What shall it be, NHIF?

nhif, national health insurance fund, medical cover

The NHIF building in Nairobi.

What you need to know:

  • Whispers of favouritism persist, where some private hospitals get their patients’ approvals in record time and with decent sums paid out because of collusion between these facilities and some NHIF staff, with kickbacks exchanging hands.
  • Yet some of these facilities are death traps that make you wonder how they were even approved as NHIF service providers in the first place.

Freyda* saw me 18 months ago. She walked into my office seeking a second opinion. Deep down she knew I wasn’t going to tell her anything different than she already knew,  but she came anyway. 

Seven years ago, Freyda had surgery for uterine fibroids. She had suffered severe period pains accompanied by torrential menses every month and going under the knife was her only respite. Being in formal employment, she had the benefit of a private medical insurance from her employer, which easily paid for her care. 

Her healing was uneventful and Freyda went right back to her life. Her gynaecologist informed her that uterine fibroids were likely to recur over the years and may require repeat surgery in future, especially since she still had a long reproductive life ahead. Freyda tucked that piece of information right back at the back of her mind and focused on other things. 

Seven years later, she was back to her doctor with recurrence of her symptoms. She knew exactly what he would say but she was also clutching at straws regarding the diagnosis. This visit was really just to reaffirm that the diagnosis was correct and treatment was necessary. We discussed her treatment options and she still settled for repeat surgery. 

The next consideration was regarding treatment costs. Freyda was no longer in formal employment. She had set up a small business that was greatly affected by the Covid-19 pandemic but it was finally beginning to pick up. Though she hadn’t taken a private medical cover, she had dutifully paid her annual the National Health Insurance Fund (NHIF) subscriptions every April and was a beneficiary of the NHIF Supa Cover. 

I informed Freyda that she was eligible for NHIF claims for at least part of her bills for the surgery. She settled for one of the middle level hospitals for the procedure and we filled in the requisite pre-authorisation forms. The hospital submitted the forms to NHIF and Freyda went home to await confirmation.
 
On the very same week, Monique, a Supa Cover beneficiary just like Freyda, was also going through the same pre-authorisation process to undergo the same surgery. She too had been a faithful contributor to NHIF for the past five years. She had postponed her surgery because of her grandmother’s funeral the month before. I was hoping to schedule their surgeries on the same day for convenience on my part. 

Two days later, Monique calls to confirm approval for the procedure. NHIF had authorised credit for Sh80,000. Meanwhile, a disappointed Freyda had been awarded a measly Sh20,000! I was taken aback. Why the discrimination? 

NHIF has been a roller-coaster since the introduction of the expanded coverage. The initial season started with great benefits for users, especially those with enhanced packages like the civil servants. For the first time, the poor rural folk, the unemployed low-income earners and the retired elderly folk had unrestricted access to life-saving medical care such as dialysis, organ transplant, chronic disease prescriptions, complex surgeries and of course the maternity services. 

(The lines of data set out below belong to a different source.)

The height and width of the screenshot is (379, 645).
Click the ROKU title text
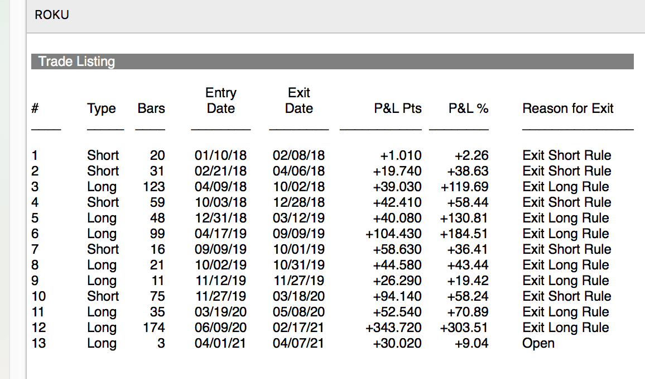(x=52, y=15)
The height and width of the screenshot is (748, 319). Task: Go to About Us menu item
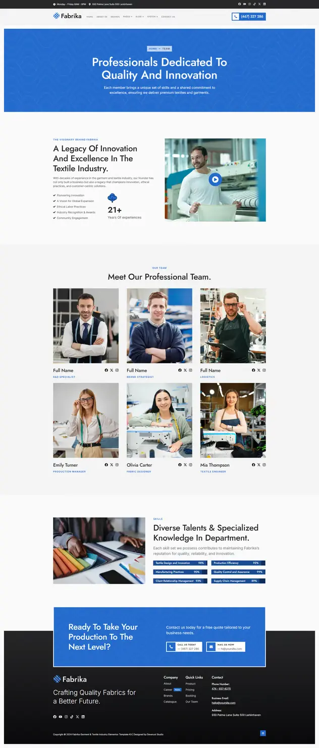102,17
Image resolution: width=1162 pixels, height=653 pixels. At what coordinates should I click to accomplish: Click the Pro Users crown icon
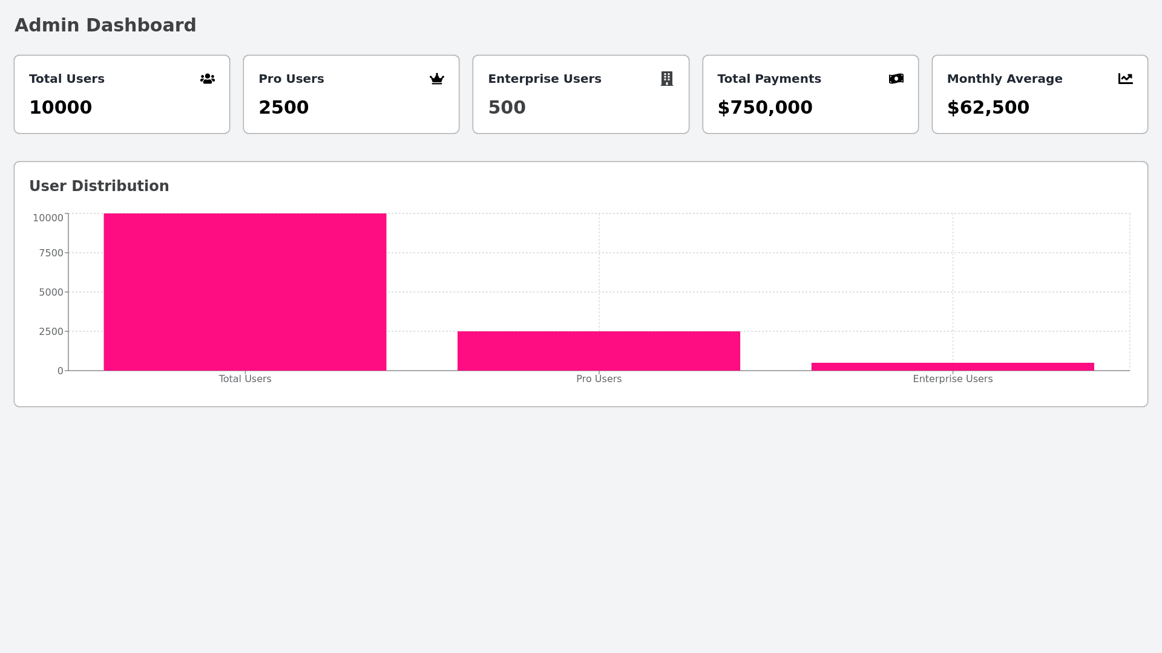[437, 79]
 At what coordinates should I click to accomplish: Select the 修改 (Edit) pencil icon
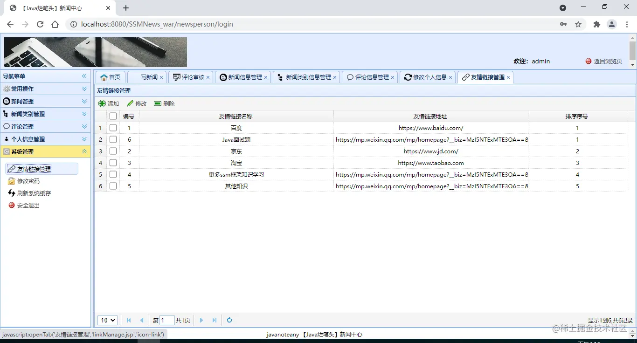click(136, 103)
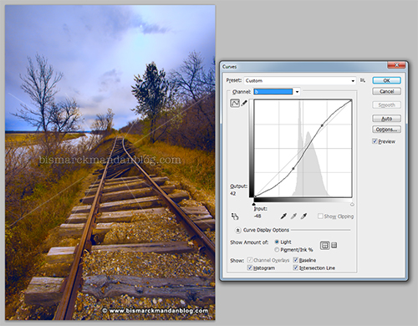Pick the black point eyedropper
This screenshot has height=326, width=418.
point(283,216)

As NHIF struggled to find a balance between what can be paid for and how much collection came in, there was need for drastic policy shift, resulting in the revised NHIF Act (Cap.255). What remains untamed though are the unfair practices in the institution regarding claims that have facilitated fraud, injustice to patients and outright denial of services to the very needy. 

There is absolutely no explanation as to why two patients undergoing the same procedure under the same circumstances should have a variance in how much NHIF commits to pay for. It has become a case of “Whom do you know?” for one to get a decent amount paid out. A hip replacement surgery is a hip replacement surgery. Why should a patient have to change hospitals to get a better preauthorisation? Why is a patient forced to pay their premiums at least two years forward for them to even be considered for coverage yet they have never defaulted an instalment for the past several years? 

Whispers of favouritism persist, where some private hospitals get their patients’ approvals in record time and with decent sums paid out because of collusion between these facilities and some NHIF staff, with kickbacks exchanging hands. Yet some of these facilities are death traps that make you wonder how they were even approved as NHIF service providers in the first place.

As an aggrieved service provider, I want my patients to get equal benefits for the Supa Cover without discrimination and intimidation from some unscrupulous NHIF staff! I want to have a publicly gazette price list for my patients to refer to when they need information on how much they expect NHIF to pay for them for specific services. It should never be at the whim of the person seated on the other side of the computer. That way they can plan and know how much more they will require to top up for treatment. And dear NHIF CEO, kindly conduct a customer relations training for your staff!